## AVAILABLE RECORDS
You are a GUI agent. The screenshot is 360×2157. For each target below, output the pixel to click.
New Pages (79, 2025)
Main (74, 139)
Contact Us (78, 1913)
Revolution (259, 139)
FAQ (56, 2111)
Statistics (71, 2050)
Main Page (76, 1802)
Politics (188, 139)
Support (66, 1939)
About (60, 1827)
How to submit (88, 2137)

## WHAT IS EXPECTED
Would you give the listing again, word for word?

## SOLUTION
You are a GUI agent. The screenshot is 360×2157. For each target below, output the pixel to click.
New Pages (79, 2025)
Main (74, 139)
Contact Us (78, 1913)
Revolution (259, 139)
FAQ (56, 2111)
Statistics (71, 2050)
Main Page (76, 1802)
Politics (188, 139)
Support (66, 1939)
About (60, 1827)
How to submit (88, 2137)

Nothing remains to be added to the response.